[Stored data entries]
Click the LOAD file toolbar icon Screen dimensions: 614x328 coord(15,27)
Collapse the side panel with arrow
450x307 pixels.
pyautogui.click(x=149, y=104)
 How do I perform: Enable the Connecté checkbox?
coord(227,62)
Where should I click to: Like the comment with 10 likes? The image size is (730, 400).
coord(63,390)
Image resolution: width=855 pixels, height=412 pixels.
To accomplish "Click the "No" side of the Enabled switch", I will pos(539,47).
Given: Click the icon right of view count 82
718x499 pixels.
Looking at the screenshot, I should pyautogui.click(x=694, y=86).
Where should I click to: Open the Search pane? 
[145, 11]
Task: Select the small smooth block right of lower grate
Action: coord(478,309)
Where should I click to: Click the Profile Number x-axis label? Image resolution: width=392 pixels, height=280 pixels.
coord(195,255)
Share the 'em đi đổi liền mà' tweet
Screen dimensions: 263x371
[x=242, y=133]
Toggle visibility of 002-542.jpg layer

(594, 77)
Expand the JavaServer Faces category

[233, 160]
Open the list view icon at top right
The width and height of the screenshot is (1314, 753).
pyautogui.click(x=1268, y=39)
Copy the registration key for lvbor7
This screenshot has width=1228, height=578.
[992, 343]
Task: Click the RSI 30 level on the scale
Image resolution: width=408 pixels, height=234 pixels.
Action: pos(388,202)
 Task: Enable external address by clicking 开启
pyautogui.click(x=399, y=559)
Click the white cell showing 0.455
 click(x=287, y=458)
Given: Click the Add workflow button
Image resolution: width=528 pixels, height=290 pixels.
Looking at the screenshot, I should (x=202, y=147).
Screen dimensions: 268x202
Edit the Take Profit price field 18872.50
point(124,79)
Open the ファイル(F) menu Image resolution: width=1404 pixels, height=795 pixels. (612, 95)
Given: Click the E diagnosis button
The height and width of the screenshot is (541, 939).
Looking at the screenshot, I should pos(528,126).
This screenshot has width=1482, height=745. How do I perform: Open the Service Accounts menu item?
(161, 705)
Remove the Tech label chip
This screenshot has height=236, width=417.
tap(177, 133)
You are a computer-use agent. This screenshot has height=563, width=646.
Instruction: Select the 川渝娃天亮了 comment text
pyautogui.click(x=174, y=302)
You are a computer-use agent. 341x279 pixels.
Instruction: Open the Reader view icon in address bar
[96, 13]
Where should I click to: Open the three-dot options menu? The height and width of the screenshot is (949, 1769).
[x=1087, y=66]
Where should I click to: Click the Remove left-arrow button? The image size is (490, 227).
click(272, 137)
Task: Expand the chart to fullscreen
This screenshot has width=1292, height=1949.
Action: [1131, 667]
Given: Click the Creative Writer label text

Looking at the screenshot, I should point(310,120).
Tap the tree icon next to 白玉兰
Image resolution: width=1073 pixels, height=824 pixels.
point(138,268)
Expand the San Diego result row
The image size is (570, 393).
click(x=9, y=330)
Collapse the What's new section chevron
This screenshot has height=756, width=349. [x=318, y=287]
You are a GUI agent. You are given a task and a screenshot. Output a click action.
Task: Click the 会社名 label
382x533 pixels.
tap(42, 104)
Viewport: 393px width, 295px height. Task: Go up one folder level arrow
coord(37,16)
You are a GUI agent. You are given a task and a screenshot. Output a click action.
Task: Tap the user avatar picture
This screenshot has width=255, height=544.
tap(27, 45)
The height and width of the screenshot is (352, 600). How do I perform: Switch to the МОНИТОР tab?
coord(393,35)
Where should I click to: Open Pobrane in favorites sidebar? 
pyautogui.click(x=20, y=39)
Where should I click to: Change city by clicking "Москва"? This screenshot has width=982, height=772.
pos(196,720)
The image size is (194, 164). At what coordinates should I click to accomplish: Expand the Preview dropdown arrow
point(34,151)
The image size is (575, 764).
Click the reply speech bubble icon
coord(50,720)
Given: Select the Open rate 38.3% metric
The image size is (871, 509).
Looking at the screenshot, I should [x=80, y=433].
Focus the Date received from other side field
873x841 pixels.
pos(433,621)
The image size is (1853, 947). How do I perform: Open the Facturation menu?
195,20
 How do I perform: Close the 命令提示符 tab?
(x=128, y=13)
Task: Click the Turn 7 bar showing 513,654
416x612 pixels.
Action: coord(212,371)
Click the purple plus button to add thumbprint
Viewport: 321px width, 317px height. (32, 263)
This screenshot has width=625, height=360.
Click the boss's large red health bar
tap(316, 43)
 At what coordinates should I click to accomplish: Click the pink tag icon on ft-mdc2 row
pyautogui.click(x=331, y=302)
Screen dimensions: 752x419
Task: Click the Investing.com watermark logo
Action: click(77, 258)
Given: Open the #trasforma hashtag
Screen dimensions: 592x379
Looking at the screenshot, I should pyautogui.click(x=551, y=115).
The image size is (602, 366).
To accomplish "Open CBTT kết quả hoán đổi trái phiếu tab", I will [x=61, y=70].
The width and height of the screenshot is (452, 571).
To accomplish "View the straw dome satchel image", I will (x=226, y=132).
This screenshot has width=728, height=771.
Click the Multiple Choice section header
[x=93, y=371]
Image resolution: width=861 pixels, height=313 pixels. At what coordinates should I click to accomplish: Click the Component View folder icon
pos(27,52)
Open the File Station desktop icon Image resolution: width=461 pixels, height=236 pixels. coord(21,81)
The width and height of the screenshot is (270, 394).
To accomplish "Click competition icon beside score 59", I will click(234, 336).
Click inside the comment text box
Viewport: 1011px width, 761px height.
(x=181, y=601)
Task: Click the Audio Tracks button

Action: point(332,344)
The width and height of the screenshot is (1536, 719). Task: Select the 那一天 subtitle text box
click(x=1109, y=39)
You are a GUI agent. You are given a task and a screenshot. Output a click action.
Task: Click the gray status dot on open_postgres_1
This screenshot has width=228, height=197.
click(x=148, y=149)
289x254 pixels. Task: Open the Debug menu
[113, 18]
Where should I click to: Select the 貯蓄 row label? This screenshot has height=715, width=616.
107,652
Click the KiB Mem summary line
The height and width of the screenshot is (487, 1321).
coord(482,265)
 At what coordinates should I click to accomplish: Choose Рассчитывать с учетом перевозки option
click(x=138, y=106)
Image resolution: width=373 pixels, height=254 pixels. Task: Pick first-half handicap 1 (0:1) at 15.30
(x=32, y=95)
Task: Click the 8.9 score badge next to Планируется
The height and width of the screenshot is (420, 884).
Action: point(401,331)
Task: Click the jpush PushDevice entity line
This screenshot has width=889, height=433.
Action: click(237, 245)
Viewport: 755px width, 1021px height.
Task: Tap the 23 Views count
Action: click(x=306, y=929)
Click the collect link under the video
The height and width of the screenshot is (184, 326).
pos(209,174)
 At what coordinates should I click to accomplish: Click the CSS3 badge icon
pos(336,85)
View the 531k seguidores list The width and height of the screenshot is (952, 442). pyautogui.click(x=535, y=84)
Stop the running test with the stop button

What to produce =>
From the entries, copy every line in which the word "computer" occurs.

Exercise response =>
You are a computer-use agent. This screenshot has height=563, width=646.
You are a computer-use agent. 341x279 pixels.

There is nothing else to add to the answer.